People who make arguments in favour of Trident often undermine their own case by revealing the depths of their militaristic thinking. They talk about a “deterrent”, as if threats to security consist solely in governments or groups that can be scared, rather than underlying causes of conflict such as poverty, inequality and climate change. They speak of weapons protecting “us” and what “we” would do if other states maintain nuclear weapons. 

Most of us have more in common with the people of other nationalities than we do with anyone who has command of an army, let alone a nuclear weapon. Yet we are supposed to believe that the government maintains weapons of mass destruction for our own protection. This is the same government that is itself attacking the British people, with heavy cuts to public services and the welfare state. People queuing at food banks, or shivering because they can’t afford the heating, are not going to be helped by nuclear missiles.

If maintaining nuclear weapons makes a country safer, this is logically an argument for every country in the world to have nuclear weapons. Supporters of Trident insist that they don’t mean this. When pressed, I have often found that they resort to using expressions such as “top-table nations” and saying the UK is one of these.
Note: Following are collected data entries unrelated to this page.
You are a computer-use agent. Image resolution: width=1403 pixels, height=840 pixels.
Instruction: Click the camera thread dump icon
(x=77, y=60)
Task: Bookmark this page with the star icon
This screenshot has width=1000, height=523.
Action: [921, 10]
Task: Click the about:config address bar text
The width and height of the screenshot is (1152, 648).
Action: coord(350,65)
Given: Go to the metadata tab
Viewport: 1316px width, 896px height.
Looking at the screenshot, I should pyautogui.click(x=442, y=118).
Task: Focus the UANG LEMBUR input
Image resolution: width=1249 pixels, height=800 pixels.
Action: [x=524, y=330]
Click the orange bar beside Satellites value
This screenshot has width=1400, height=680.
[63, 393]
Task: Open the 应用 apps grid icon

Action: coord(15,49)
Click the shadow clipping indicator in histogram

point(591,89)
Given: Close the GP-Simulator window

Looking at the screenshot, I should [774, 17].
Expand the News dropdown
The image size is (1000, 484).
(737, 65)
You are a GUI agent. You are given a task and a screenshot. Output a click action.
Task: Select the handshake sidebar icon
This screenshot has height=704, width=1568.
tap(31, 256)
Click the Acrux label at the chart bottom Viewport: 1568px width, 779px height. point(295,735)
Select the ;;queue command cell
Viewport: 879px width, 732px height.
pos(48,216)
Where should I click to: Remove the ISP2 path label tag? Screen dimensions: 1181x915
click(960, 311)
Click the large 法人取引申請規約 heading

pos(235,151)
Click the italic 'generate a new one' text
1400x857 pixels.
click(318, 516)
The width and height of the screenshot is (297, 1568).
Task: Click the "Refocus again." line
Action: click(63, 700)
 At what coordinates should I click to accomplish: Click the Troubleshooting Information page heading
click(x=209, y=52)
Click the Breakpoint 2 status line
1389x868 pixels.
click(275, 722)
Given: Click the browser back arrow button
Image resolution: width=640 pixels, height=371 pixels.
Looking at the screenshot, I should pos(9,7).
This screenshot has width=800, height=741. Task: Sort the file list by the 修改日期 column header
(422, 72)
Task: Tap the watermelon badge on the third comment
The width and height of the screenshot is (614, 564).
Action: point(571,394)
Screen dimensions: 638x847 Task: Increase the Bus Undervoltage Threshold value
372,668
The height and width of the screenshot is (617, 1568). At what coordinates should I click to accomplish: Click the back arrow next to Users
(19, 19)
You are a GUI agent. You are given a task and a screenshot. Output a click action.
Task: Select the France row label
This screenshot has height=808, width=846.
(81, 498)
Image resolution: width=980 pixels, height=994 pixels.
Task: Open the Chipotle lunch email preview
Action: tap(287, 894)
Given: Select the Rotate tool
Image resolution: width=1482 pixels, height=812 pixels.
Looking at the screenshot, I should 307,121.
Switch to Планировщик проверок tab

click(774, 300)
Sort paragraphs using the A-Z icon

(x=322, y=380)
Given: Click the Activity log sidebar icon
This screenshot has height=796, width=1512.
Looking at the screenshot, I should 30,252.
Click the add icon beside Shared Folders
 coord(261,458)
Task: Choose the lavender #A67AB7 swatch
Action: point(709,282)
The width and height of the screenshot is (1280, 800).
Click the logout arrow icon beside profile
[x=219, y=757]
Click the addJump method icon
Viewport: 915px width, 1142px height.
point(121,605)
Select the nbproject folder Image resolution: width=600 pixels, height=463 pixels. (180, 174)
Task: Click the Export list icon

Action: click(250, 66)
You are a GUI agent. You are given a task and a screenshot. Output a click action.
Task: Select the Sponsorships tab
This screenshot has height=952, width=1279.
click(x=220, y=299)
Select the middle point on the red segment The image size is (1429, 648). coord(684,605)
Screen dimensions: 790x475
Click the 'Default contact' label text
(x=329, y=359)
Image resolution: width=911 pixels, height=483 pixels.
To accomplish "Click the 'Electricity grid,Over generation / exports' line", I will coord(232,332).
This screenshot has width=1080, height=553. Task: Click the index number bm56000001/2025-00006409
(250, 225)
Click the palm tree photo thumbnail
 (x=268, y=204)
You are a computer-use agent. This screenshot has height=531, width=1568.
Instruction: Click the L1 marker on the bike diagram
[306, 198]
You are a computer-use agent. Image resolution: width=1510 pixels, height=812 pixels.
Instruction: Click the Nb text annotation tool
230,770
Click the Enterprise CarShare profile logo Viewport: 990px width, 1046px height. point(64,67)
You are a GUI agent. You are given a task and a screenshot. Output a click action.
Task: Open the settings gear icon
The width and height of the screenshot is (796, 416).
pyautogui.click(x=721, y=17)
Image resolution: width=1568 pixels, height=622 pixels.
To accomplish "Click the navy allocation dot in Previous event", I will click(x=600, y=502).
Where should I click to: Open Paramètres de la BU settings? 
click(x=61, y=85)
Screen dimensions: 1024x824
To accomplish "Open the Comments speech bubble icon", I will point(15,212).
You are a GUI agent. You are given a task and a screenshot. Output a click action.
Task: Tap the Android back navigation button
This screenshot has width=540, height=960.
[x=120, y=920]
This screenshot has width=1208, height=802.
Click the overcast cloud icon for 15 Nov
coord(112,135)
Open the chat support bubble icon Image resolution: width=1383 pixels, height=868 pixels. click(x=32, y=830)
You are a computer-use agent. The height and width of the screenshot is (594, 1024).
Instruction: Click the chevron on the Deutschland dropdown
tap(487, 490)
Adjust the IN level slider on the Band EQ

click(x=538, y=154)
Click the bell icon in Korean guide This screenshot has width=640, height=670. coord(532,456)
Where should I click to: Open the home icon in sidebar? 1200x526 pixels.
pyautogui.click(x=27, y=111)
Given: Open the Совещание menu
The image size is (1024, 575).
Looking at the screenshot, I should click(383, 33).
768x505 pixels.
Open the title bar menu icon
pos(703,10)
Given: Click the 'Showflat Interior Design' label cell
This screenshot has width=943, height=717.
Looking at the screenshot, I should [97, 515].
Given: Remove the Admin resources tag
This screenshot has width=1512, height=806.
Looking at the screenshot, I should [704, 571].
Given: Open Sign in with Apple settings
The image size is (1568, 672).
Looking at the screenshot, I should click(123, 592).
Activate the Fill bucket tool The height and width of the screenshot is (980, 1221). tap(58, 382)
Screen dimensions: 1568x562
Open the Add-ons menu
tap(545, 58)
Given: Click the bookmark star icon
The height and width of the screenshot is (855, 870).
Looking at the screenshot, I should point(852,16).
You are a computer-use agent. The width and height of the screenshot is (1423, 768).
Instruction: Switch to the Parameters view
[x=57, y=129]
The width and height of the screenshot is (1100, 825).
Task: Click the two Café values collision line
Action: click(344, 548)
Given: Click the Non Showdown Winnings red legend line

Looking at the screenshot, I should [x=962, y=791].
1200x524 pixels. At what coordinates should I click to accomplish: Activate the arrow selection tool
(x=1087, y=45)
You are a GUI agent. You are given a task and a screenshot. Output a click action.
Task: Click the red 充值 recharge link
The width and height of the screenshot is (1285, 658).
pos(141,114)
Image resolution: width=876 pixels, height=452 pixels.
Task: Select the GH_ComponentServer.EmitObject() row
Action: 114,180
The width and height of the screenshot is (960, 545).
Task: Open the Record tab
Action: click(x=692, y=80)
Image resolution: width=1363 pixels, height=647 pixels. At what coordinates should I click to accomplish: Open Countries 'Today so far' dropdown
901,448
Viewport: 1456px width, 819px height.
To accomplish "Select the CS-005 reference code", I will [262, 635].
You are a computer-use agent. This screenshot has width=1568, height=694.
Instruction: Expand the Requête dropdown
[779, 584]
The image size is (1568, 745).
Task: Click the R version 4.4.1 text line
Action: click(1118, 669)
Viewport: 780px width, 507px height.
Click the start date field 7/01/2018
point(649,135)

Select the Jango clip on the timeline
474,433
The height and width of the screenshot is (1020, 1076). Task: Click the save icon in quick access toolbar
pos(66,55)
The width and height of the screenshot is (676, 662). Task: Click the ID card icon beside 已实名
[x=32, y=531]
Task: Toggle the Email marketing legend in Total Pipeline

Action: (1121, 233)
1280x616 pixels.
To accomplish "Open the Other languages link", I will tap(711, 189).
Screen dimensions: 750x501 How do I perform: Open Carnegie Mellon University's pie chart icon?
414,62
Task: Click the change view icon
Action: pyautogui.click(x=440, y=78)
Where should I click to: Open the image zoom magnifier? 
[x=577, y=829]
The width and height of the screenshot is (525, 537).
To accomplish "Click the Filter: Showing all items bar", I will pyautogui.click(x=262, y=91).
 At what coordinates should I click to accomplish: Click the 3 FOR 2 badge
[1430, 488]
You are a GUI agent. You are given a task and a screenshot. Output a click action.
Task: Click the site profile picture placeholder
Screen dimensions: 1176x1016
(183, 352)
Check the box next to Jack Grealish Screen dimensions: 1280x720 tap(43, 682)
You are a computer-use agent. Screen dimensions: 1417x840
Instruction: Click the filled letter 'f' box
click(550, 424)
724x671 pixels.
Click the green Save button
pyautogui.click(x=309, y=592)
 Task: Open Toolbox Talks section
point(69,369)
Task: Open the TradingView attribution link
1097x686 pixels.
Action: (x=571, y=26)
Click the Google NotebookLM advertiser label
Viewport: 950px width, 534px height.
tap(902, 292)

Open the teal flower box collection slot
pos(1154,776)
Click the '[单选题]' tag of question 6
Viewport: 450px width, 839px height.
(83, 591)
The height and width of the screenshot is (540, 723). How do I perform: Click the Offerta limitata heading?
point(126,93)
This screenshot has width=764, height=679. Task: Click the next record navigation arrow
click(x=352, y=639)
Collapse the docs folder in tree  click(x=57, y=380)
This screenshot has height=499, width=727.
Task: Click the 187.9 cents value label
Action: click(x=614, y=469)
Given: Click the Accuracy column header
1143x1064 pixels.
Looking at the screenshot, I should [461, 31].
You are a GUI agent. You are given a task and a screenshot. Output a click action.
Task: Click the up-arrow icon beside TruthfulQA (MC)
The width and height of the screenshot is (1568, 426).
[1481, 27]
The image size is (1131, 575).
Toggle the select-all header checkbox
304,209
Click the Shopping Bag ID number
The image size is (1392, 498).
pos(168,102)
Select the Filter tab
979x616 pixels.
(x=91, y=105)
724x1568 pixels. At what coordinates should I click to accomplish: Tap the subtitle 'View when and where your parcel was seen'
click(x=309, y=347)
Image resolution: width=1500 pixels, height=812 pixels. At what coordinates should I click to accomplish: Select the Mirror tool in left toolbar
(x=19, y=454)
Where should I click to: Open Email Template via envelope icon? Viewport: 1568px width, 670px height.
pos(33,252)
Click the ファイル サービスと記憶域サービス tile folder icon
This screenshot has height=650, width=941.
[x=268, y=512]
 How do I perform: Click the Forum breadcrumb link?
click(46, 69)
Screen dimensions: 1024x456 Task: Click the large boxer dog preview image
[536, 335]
As soon as these phrases come out, it is clear that they are giving up the argument about security: Trident stops being about defence and becomes simply a matter of power and status. We are expected to put millions of lives at risk for the sake of appearing like a tough child in a playground. Militarism, in a very real sense, is about never growing up.

In Parliament today, we will hear people arguing that Trident exists to preserve peace. Like politicians around Europe in the years before World War One, they will keep repeating the Roman saying, “If you want peace, prepare for war”.

They were proved wrong in 1914, as they have been proved wrong so many times before and since. History shows time and again that if you prepare for war, you will get what you have prepared for.

 

US Defence Secretary admits British nukes are not independent

The US Defence Secretary has effectively admitted that the UK’s Trident nuclear weapons system is not independent.

British cheerleaders for Trident like to call it “Britain’s independent deterrent”. Critics of Trident point out that it is dependent on US technology. Its supporters dismiss this argument. They will be disappointed that their friends in the US government are not more careful with their wording.

Ash Carter, US Defence Secretary, encouraged the British Parliament to renew Trident in an interview with the BBC. He said:

“We’re very supportive of it [Trident] and of course we work with the United Kingdom. We’re actually intertwined on this programme, mutually dependent. We want to have the programme for our own purposes; the UK wants to have it for its purposes. We’re partners in this.”

Asked by the interviewer if this meant that the US could “turn it off”, Carter stumbled over his words slightly, scratching his nose and saying:

“Well it doesn’t get down to – Of course, we have independent authorities to fire but we are dependent upon one another industrially. We depend upon the United Kingdom. The United Kingdom depends upon us. That’s part of the special relationship.”

That’s far short of an outright “no” to the question and perilously close to a “yes”.

Disappointingly (but unsurprisingly), much of the media coverage of Carter’s interview has focused simply on his call for the UK to renew Trident, rather than his comments about dependence. Headlines have tended to refer to his initial argument for Trident renewal. He said:

“I think that the UK’s nuclear deterrent is an important part of the deterrent structure of NATO, of our alliance with the United Kingdom and helps the United Kingdom to continue to play that outsized role on the global stage that it does. Because of its moral standing and its historical standing, it’s important to have the military power that matches that standing.”

What a sad illustration of the attitudes of the powerful: a belief that moral standing is enhanced by maintaining the ability to kill millions of people.